Search for legal treatises by visiting the online catalog at the UF Libraries website. Enter keywords to search for the topic you are researching, or the title if you already know the treatise you want to find.
A legal encyclopedia is a comprehensive set of brief articles on legal topics. It is arranged in alphabetical order by topic, and most of them include an index. The two most popular general legal encyclopedias are American Jurisprudence, 2d (AmJur) and Corpus Juris Secundum (CJS). In addition, there are numerous state legal encyclopedias. A legal encyclopedia specifically targeting Florida law is Florida Jurisprudence, 2d (FlaJur).
There are two primary uses for legal encyclopedias.
1. The articles can serve as a general introduction to an area of law which is new to you.
2. Encyclopedias are a way to find citations to cases and other useful materials on a particular issue.
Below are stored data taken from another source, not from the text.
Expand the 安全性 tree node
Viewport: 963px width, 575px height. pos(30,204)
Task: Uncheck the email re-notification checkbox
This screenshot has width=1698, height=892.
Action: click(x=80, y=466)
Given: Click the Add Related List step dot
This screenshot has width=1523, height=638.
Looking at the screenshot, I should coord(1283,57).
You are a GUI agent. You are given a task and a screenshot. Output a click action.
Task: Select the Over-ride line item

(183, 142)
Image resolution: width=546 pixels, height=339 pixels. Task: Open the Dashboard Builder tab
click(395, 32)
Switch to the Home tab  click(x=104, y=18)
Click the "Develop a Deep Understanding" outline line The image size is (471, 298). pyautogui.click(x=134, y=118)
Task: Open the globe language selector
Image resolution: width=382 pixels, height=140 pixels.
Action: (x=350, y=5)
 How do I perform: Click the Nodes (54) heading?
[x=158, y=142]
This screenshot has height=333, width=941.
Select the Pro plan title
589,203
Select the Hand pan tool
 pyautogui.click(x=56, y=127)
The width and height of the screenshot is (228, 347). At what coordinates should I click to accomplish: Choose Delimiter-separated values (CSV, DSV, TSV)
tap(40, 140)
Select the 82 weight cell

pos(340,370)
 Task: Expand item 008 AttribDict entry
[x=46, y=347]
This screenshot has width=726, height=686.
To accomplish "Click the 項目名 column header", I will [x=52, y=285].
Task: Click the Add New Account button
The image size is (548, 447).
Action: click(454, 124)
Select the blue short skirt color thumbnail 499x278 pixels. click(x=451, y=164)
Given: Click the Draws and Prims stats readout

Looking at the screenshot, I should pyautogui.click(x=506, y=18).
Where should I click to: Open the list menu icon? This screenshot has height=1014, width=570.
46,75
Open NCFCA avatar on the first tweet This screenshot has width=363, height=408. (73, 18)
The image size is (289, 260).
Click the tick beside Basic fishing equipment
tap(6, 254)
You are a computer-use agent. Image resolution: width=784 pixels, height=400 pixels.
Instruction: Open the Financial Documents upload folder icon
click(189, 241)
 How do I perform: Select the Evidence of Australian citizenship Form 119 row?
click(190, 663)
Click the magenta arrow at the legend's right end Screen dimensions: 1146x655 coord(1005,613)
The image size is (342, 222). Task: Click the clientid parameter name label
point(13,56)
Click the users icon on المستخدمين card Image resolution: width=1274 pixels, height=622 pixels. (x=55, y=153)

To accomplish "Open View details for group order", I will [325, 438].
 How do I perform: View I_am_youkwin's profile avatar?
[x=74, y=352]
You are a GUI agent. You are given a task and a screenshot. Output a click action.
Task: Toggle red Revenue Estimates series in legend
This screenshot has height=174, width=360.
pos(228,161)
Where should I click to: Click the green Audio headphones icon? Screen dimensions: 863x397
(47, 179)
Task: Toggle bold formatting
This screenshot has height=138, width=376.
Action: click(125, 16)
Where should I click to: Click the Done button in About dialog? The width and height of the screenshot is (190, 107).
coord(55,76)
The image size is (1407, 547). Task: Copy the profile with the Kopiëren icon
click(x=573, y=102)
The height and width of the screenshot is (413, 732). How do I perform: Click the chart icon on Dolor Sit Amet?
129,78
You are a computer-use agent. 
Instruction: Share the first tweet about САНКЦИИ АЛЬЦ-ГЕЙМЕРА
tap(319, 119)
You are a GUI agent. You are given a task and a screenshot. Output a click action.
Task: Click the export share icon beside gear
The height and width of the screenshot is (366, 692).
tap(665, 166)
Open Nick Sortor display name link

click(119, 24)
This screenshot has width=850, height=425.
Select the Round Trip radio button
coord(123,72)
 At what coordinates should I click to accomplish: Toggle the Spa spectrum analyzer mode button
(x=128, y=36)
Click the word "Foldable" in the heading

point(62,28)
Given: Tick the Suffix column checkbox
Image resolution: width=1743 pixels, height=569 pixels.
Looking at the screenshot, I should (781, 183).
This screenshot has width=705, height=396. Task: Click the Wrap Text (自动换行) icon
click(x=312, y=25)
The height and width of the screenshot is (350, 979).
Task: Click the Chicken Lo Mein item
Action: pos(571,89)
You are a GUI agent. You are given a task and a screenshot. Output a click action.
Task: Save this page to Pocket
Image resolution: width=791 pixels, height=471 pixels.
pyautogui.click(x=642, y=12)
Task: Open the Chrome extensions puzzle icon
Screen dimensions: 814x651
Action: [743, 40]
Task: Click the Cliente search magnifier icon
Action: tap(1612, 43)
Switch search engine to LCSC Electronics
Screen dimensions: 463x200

Note: Materials found in legal encyclopedias are not intended to be authoritative souces on the law in any area.
1. Use the General Index to gain access to the desired topic.
2. For greater detail, consult the Topic Index. The Topic Index is located inside each individual volume.
3. Make sure to check the pocket part for newer material.
Did You Know?
Looking for a rapidly developing or controversial area of the law?
Try looking at American Law Reports, or A.L.R. annotations. They are similar to encyclopedia articles, but they address specific legal issues and analyze them in greater depth. You can find the American Law Reports in our Reference section.